Fevered Star (Between Earth and Sky, #2)(23)
“There is another element for which stone must be tested before it can be used to build a Great House.”
“And what is that?”
“Cost. Often even worthy stone is not worth the price it would require to obtain it. In that case, it is best to rid yourself of the burden early, lest the endeavor ask more of you than you are willing to give.”
She shut the door between them. He waited, listening to her steps retreat down the hall. Once she was gone, he tested the latch. It did not move. She had locked him in. He tried the door once more to confirm his imprisonment, with the same result. Amused to find himself yet again confined, he explored his new jail. It was as she had said. A bed, a washbasin, and nothing else. Yes, very much a prison cell.
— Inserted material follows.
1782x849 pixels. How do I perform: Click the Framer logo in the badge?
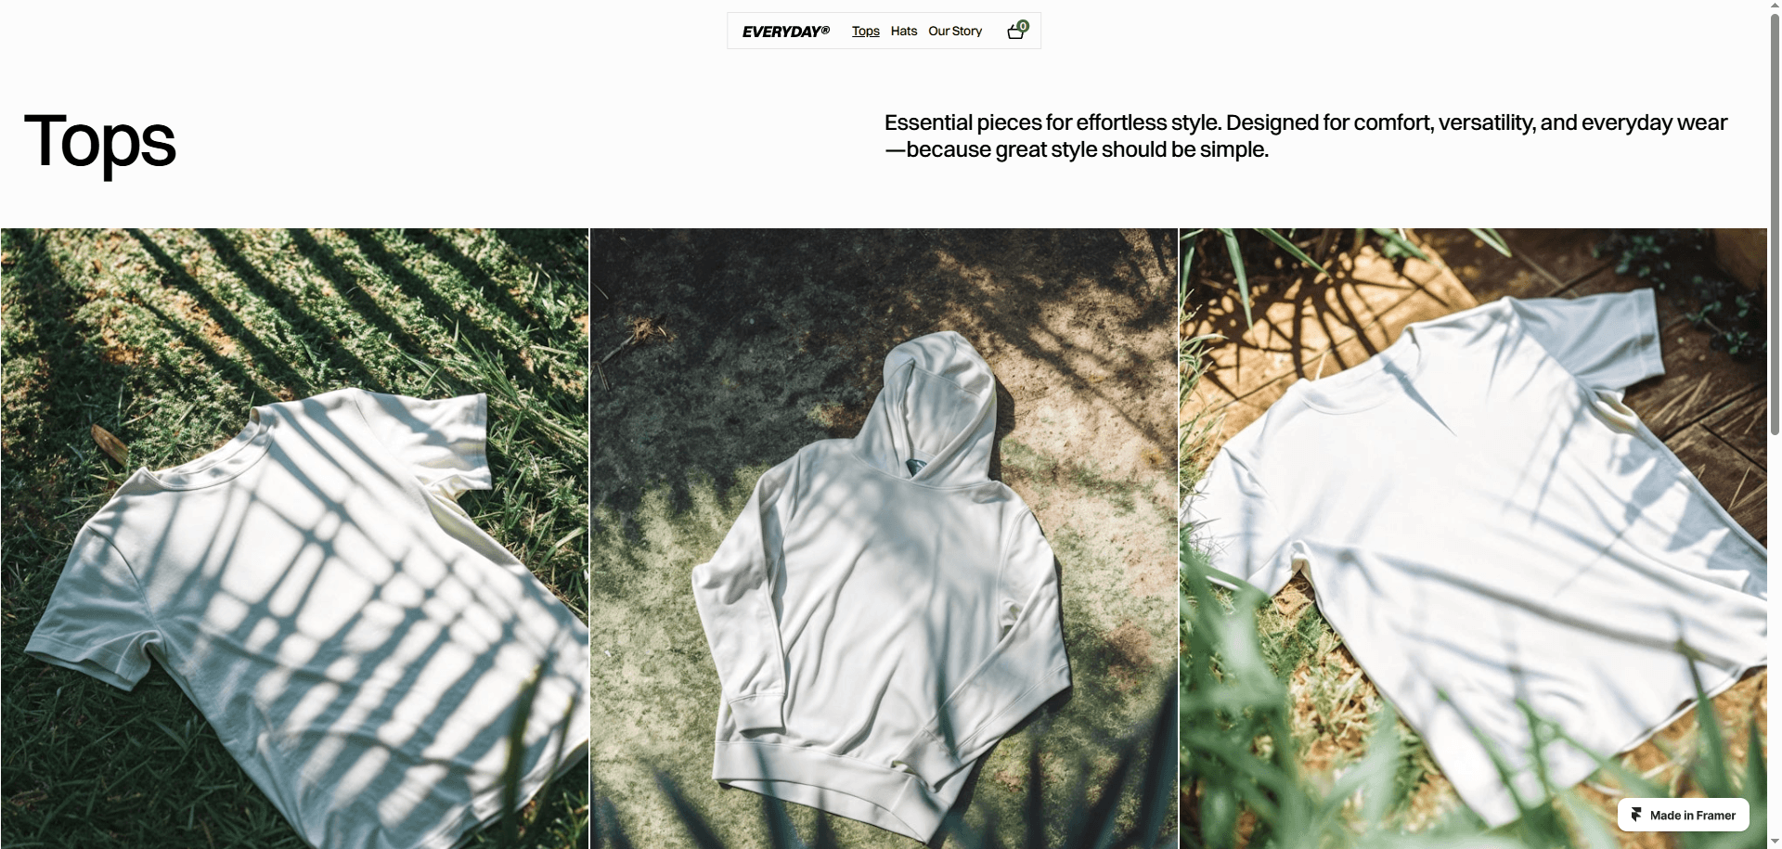(x=1636, y=815)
At the far end of the room, he found another door. It was solid wood, and heavy. He felt for a lock, and, finding only a latch, he pulled it open. Winter wind rushed in, knocking him back a step. The eclipsed sun flared light and shadow in his vision. Somewhere nearby, crows cried out.
“A door that leads to nowhere,” he murmured, although he was sure that was not entirely true. He suspected that if he listened closely, he would hear the rush of the Tovasheh River a dozen stories below. “I believe she wants me to consider flying.”
He started to close the door and paused, thinking. Instead, he threw his mind out, searching. She had said he was not far from the aviary, and he hoped she had not lied. Crows answered immediately. He called to one. A moment later, the bird was at his hand. He ran a finger across the crow’s head, the touch of his friend a comfort in this unfamiliar place.
“Go find Okoa,” he told the corvid. “Bring him here.” He was about to release the crow when he had another thought. “Find this Maaka, the leader of the Odohaa. Bring him, too. Let us make this interesting.”
The corvid took flight.
Serapio closed the sky door. He made his way to the bed and stretched out, tucking his newly acquired knife under the reed-filled mattress. The wound in his side pulled as he stretched out, but he ignored it. Pain was something he could endure, and tolerance for discomfort he possessed in rare amounts. So he settled in to wait for what came next.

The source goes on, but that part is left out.